Rosanne Cash is a renaissance woman. The singer not only has been making award-winning American roots music for 34 years, but also is a prolific writer, penning numerous books and essays for the publications such as Oxford American and The New York Times. She's also a longtime children's rights advocate who supports numerous charities, including one right here in Richmond: Children Inc.
When Style Weekly caught up with Cash, she was on a Shakespearean high, having just visited the Globe Theater in London for a stirring performance of "Richard III."
"I'm in the midst of a deep Shakespeare obsession right now. I just lifted a phrase from the sonnets for one of the new songs — 'jewel in the shade,'" she confesses.
It's the music and teachings of another bard — her father — that resonate most with Cash. The eldest daughter of the incomparable Johnny Cash and his first wife, Vivian Liberto, Cash alarmed her dad while on tour with him in 1973. She wasn't familiar with certain songs he'd mention, so he grabbed a legal pad and wrote out a list of 100 Essential Country Songs, something he described to the teenage Cash as "your education." Her most recent album, "The List," draws on those recommendations.
"The breadth and depth of that list doesn't really surprise me as much as inspire me," Cash says. "Protest songs, Southern gospel, Appalachian, it was all there," she adds. As the mother of five, Cash believes parents play a huge role in shaping their children's appetite for music and could learn a thing or two as well.
"I think it should be an exchange of ideas, not a river that flows only one way. My dad exposed me to truly great music, and in fact gave me an entire education in roots music, but he was eager to be exposed to new music as well," the singer says. "I sent him Bruce Springsteen's "Nebraska" when it first came out," she adds, "and he ended up recording two songs from that record. Our musical dialogue was an endless source of delight."
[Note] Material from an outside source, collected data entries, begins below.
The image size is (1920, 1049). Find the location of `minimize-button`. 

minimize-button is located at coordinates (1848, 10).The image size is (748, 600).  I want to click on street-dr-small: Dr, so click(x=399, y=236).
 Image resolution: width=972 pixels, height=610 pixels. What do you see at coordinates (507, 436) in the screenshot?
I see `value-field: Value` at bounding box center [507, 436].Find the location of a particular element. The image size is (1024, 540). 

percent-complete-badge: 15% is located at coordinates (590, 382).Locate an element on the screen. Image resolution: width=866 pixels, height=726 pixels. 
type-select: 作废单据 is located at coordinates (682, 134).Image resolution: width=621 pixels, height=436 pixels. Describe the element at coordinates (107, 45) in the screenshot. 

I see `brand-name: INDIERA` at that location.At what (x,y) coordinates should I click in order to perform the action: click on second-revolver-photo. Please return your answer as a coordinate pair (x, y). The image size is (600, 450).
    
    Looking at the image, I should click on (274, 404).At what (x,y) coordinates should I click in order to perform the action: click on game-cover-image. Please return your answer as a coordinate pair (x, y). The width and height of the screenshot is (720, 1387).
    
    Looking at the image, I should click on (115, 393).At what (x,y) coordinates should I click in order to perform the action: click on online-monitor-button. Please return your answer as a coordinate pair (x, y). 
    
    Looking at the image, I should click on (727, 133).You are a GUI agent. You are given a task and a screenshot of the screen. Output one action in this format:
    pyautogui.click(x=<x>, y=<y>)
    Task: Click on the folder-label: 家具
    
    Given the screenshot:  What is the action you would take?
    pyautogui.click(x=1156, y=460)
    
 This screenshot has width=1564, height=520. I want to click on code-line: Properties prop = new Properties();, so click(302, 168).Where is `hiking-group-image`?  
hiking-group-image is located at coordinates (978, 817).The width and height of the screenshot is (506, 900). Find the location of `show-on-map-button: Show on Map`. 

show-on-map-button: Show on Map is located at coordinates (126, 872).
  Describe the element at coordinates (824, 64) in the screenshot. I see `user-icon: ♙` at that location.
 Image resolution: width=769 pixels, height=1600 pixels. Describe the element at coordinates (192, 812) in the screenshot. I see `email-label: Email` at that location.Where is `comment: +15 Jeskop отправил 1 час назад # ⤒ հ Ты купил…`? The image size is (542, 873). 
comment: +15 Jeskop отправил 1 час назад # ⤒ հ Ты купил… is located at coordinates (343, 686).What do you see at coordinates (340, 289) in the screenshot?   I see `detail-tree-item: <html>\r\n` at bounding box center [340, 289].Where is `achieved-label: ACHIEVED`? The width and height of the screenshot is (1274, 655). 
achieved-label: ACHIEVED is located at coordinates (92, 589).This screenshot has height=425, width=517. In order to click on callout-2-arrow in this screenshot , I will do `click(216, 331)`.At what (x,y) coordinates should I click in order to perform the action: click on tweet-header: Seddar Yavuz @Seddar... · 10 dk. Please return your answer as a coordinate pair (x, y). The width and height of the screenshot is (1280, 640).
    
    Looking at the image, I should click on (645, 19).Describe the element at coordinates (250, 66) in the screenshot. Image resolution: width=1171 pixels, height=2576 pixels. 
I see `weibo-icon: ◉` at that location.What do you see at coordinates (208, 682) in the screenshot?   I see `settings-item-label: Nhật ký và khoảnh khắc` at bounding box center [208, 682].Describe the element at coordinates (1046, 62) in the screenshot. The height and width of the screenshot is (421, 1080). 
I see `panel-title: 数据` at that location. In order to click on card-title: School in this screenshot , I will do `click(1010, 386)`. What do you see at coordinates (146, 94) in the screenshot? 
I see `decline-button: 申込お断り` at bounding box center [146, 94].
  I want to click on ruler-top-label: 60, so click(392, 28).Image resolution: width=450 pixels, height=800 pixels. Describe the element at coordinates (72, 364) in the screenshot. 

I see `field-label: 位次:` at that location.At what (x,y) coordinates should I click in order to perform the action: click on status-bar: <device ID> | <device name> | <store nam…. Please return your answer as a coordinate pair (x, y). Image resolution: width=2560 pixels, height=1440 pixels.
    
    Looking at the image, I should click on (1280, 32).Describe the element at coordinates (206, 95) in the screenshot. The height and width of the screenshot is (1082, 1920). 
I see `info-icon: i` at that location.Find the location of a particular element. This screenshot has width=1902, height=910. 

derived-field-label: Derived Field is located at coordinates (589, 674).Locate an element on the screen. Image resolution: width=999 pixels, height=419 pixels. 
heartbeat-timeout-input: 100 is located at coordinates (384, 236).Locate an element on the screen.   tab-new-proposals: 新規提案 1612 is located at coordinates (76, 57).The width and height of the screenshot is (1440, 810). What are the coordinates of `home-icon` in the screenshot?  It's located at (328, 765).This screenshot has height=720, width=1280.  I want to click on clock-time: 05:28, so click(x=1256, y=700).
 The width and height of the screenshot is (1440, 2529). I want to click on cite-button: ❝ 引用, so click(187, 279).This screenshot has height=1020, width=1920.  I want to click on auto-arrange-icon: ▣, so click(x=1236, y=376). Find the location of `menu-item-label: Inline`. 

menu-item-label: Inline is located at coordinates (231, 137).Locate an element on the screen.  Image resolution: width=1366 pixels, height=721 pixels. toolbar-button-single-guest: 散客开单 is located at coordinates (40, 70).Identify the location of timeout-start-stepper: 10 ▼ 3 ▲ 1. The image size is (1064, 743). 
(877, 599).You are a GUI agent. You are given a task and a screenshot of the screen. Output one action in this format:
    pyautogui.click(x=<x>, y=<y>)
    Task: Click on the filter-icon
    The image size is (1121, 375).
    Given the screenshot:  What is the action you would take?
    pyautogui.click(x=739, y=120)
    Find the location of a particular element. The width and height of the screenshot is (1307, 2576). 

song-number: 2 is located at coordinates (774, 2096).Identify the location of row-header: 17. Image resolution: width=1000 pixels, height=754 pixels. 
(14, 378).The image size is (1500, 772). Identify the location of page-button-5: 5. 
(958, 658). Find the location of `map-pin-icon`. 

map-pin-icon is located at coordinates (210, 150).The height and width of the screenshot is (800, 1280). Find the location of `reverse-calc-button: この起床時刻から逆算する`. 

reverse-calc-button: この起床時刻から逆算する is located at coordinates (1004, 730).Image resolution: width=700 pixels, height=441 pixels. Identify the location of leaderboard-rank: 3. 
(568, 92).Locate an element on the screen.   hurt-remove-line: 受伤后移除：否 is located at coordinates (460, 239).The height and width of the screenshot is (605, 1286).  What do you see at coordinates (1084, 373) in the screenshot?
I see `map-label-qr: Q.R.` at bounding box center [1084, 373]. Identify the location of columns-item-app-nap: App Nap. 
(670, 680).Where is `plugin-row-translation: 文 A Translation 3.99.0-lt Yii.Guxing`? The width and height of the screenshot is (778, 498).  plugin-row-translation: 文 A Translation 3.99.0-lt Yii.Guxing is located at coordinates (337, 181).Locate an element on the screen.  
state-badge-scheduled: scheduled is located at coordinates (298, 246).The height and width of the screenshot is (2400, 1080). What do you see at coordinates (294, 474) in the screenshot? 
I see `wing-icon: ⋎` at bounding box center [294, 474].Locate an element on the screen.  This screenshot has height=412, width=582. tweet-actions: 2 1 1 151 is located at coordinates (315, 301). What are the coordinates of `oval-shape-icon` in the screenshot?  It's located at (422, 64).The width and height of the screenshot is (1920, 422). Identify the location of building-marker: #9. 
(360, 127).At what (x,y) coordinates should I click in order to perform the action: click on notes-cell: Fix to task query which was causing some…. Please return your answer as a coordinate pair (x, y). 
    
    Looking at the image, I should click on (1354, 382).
While Cash, 57, acknowledges that her earliest musical memory is "too early to identify," she says her father's songs "I Walk the Line" and "Hey Porter" are two that have always been a part of her consciousness. She hopes that young folks heading out to her performance at the Richmond Folk Festival will take away a few memories of their own, in particular "a sense of the relevancy of American roots music."
There's a good chance that we'll hear some new material from Cash, as she and husband, John Leventhal, have been working on an album of songs inspired by people and places in the South, a project Cash is ecstatic about. "The songs are not all in first person. There are stories of people I know, it's more character-driven, and the songs have a rich sense of place," the singer says. "I am as inspired and excited about this as if it's my first record!"